Nerde! Doğrusu ben çok yaramaz ve haylaz bir çocuktum. Dünyada yaramazlıklar yok olsa ben kitabını tekrar yazarım diyecek kadar var yani. Yaramazdık ama Allah’a şükür terbiyesiz değildik. Terbiyesizliği asla affetmem. Afacandık, muziptik, şakalar yapardık ama terbiye tek kuralımızdı. Ben tiyatroda vardım, müzikte vardım, sporda vardım. Okul bando takımında vardım. Sadece dersler sıfırdı. Tembeldim yani. Oradan Çorlu’ya gittik. Yaş 16 falan. 8 dersten sınıfta kaldım ve okuldan atıldım. Ailem çok üzüldü. Neyse ben ertesi sene laf olsun diye okula gidip geliyorum ya. Orada bir kız arkadaşım oldu. Kulakları çınlasın. Onun vesilesiyle okumaya devam ettim. Sınavlara girdim. Ve onun sayesinde bu günlerim. Babamın tayini bu defa Erzurum’a çıktı. Oraya gittim. Kaldığım diğer derslerimi de geçtim. Ailem askeri liseye gitmemi istemişti. Ancak babam pek sıcak bakmadı. Tiyatroda da çok başarılıydım. Hatta oyun yönetmenliği yaptım. Sonra geceler düzenledim. Futbol takımlarında oynuyor, çalışıyordum. Hatta iyi para bile kazandım. Kocaelispor’un da her kademesinde çalıştım. Bu arada 1969 yılında bir partinin gençlik kollarına da kayıt oldum. Yazması sayfalara sığmayacak oldukça renkli bir geçiş sürecinden sonra çok zor olan bir işi başarıp 442 kişi içinde 23 kişi olarak İstanbul Hukuk Fakültesi’ni kazandım. Okulda sevgili eşimle tanıştım. Babamda İzmit Kolordu’ya gelmişti. Avukat olduktan sonra evlendim. Konya’da muhteşem bir askerlik dönemim oldu. Ve sonuçta döndüm geldim. 42 senelik avukatlığım sürüyor.                                                                                                                                                              

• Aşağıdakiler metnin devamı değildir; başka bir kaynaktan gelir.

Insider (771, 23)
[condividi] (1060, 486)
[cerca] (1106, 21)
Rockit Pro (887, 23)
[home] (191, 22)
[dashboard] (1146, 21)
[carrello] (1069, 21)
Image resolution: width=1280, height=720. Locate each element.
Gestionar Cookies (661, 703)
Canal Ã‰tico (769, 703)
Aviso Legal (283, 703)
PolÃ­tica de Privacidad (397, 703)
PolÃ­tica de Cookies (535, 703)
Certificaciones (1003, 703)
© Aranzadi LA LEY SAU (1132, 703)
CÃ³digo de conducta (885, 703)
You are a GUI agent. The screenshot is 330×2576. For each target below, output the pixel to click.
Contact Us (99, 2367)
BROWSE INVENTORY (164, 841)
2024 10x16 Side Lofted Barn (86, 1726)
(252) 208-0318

Sevgili Raif öyle güzel anlattın ki hikayeni, seni kesmeden dinledim. Biliyorum ki çok renkli bir kişiliğin var. Bu özelliklerin seni nasıl etkiledi?                                                                                                             

Ya ablacım, biliyorsun ben mütevazi bir insanım. Ama bu konuda bazen şöyle de diyorum. Mesela fıkra konusunda Türkiye’de benim ayarımda bir adam yoktur. Aaa! Bak belki çok fıkra bilen vardır, ama ben bütün fıkraları orijinal dilinle anlatan bir oyuncu daha yoktur.                                                 

Yaa, iddialı mısın?                                                                                                                                                           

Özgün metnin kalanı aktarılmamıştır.